Montag, 17. Februar 2020

Ewig her und gar nicht wahr, Marina Frenk

Kira ist Künstlerin. Sie lebt mit ihrem Freund Marc und ihrem vierjährigen Sohn Karlchen in Berlin. Ausgestellt hat sie schon lange nichts mehr. Die Beziehung zu Marc ist sprachlos geworden. Als kleines Mädchen ist Kira mit ihren Eltern aus Moldawien „in dieses Europa“ ausgewandert, in dem alles besser sein sollte. Aber die Familie bleibt innerlich heimatlos. Nicht nur Kiras Eltern – der Vater ist Jude -, sondern auch Generationen ihrer Vorfahren erlebten dieses Unbehaustsein. Moldawien – ein Land, das es gar nicht mehr gibt, das immer Spielball unterschiedlicher Nationen war, Bürgerkrieg und Abspaltung erlebte, irgendwo zwischen Russland und Rumänien. Die eigene Herkunft mit einem Wort zu erklären ist unmöglich.

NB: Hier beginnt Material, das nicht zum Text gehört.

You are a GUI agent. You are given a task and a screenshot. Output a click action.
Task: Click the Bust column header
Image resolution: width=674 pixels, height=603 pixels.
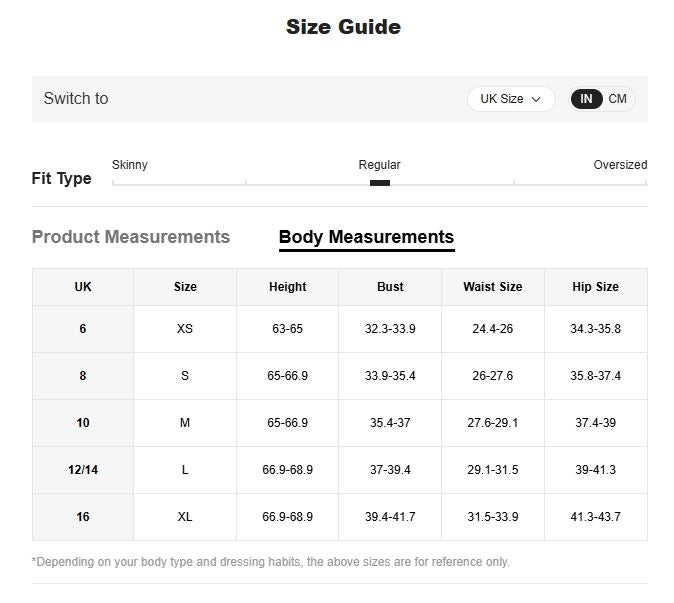click(390, 287)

Kira erzählt in diesem Buch ihre Familiengeschichte. Sie trägt selbst von denen, die sie nie kennengelernt hat, Herkunft, Geschichte, Vertreibung und Trauma in sich. Kiras innere Zerrissenheit ist so groß, dass sie oft nicht weiß, wo sie beginnt und wo sie endet. Sie muss sich selbst verletzen, um sich zu spüren. Sie versucht ihre Familie in ihren Bildern darzustellen, so wie sie sie erlebt hat oder sie sich vorstellt. Aber das ist schwierig, denn die Geschichte ist nicht stringent, hat keinen Anfang und kein Ende. „Chronologie ist erfunden, es gibt keine. Sie ist eine Lüge, wie alle Systeme.“ (S. 215)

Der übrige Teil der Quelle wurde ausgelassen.